The third question opens up consideration of all relevant circumstances including those stated in s.28.
Parliament in England many years ago empowered the High Court to make a statutory will. The power was first given in 1969.
By reason of the Mental Health Act 1983 (UK) a judge has jurisdiction to make a will for a person "if he were not mentally disordered" and in exercising that jurisdiction the court is bound to take into account the requirements of the patient and, inter alia, the interests of creditors. The legislation gives very little guidance to the court save that the jurisdiction shall not be exercised "unless the judge has reason to believe that the patient is incapable of making a valid will for himself."
(Emphasis added).
The words emphasised were inserted in that way to avoid any lengthy disputes concerning capacity to make a will.
In the case of In re D(J) (1982) Ch 237 Sir Robert Megarry V-C considered the jurisdiction and stated what he thought were the relevant matters to take into account without in any way claiming that his list of relevant matters was exhaustive.
At p.243 his Lordship said –
"The first of the principles or factors which I think it is possible to discern is that it is to be assumed that the patient is having a brief lucid interval at a time when the will is made. The second is that during the lucid interval the patient has a full knowledge of the past, and a full realisation that as soon as the will is executed he or she will relapse into the actual mental state that previously existed with the prognosis as it actually is.
…
The third proposition is that it is the actual patient who has to be considered and not a hypothetical patient. One is not concerned with the patient on the Clapham omnibus. I say that because the will is being made by the court, and so by an impartial entity skilled in the law, rather than the actual patient, whose views while still of a sound disposing mind might be idiosyncratic and far from impartial. … And I think that this provision governs the making of a will for a patient, and contemplates the particular patient: … Before losing testamentary capacity the patient may have been a person with strong antipathies or deep affections for particular persons or causes, or with vigorous religious or political views; and of course the patient was then able to give effect to those views when making a will. I think that the court must take the patient as he or she was before losing testamentary capacity. No doubt allowance may be made for the passage of years since the patient was last at full capacity, for sometimes strong feelings mellow into indifference and even family feuds evaporate. Furthermore, I do not think that the court should give effect to antipathies or affections of the patient which are beyond reason. But subject to all due allowances, I think that the court must seek to make the will which the actual patient, acting reasonably, would have made if notionally restored to full mental capacity, memory and foresight. …
Fourth, I think that during the hypothetical lucid interval the patient is to be envisaged as being advised by competent solicitors. The court will in fact be making the will, of course, and the court should not make a will on the assumption that the terms of the will are to be framed by someone who, for instance, knows nothing about lapse and ademption. Furthermore, as the court will be surveying the past and the future, the hypothetically lucid patient should be assumed to have a skilled solicitor to draw his or her attention to matters which a testator should bear in mind. …
Fifth, in all normal cases the patient is to be envisaged as taking a broad brush to the claims on his bounty, rather than an accountant's pen. There will be nothing like a balance sheet or profit and loss account. There may be many to whom the patient feels morally indebted; and some of that moral indebtedness may be readily expressible in terms of money, and some of it may not. But when giving legacies or shares of residue few testators are likely to reckon up in terms of cash the value of the hospitality and gifts that he has received from his friends and relations, and then seek to make some form of testamentary repayment, even if his estate is large enough for this. Instead, there is likely to be some general recognition of outstanding kindnesses by some gift which in quantum may bear very little relation to the cost or value of those kindnesses.

## Exercise data
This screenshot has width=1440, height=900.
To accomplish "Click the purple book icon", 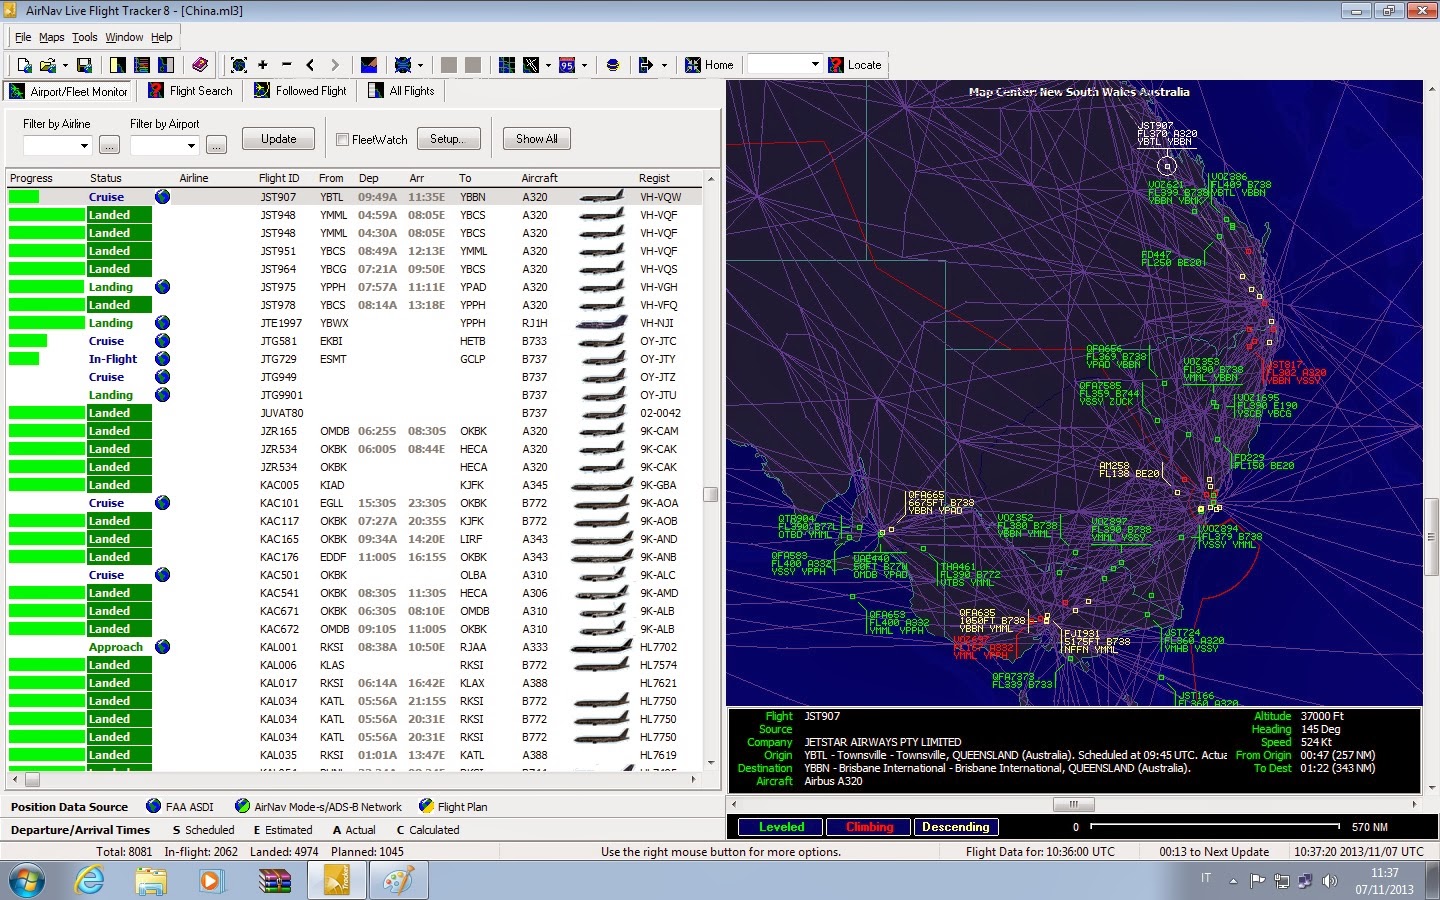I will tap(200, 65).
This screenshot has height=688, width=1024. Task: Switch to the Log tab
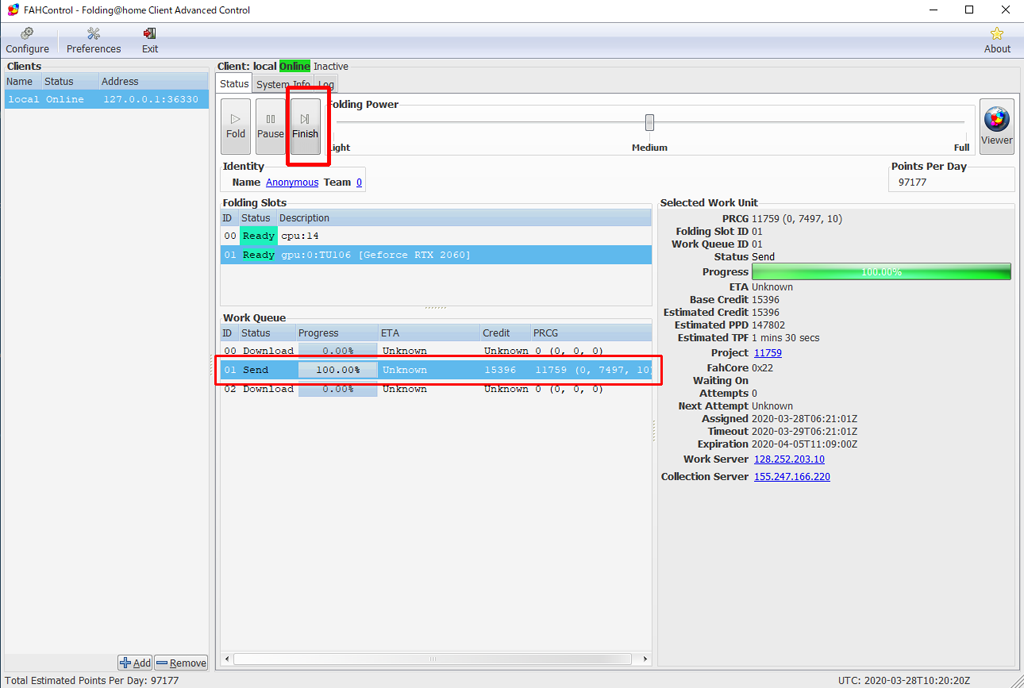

## Work instructions
Pick up the passage on statutory wills right after its last sentence and continue it. You can set the lines aside; they are not used here.

## Result of the exercise
Now I certainly do not say that these principles or factors are either exhaustive or very precise, nor am I altogether convinced that the notional lucid interval is the best way of expressing what the court has to do."
(Emphases added).
The Vice‑Chancellor's observations concern the jurisdiction in England which does not involve an application for leave to bring the application.
This raises the question of the relative importance of the leave application and the final application?
In some areas of the law, a leave application is generally a pre-cursor to a full hearing and often is heard expeditiously, without much argument and determined by whether or not there is a basis or arguable case for the actual application. If leave is granted the full scale hearing takes place thereafter.
A consideration of Division 2 of Part 3 of the Act leads to the conclusion that the leave application is at least as important as the application itself and in most cases would be the more important application. This conclusion is borne out by the terms of ss.26, 27, 28 and 29 of the Act. The legislation sets out in some detail the matters that must be taken into account on an application for leave and the matters listed in s.28 reinforced by the obligation in the Rules to provide the information to the court establishes the importance of the leave application. In addition, the legislature has recognised that the actual application can be heard at the same hearing as the application for leave to apply if leave is granted. See s.27(2).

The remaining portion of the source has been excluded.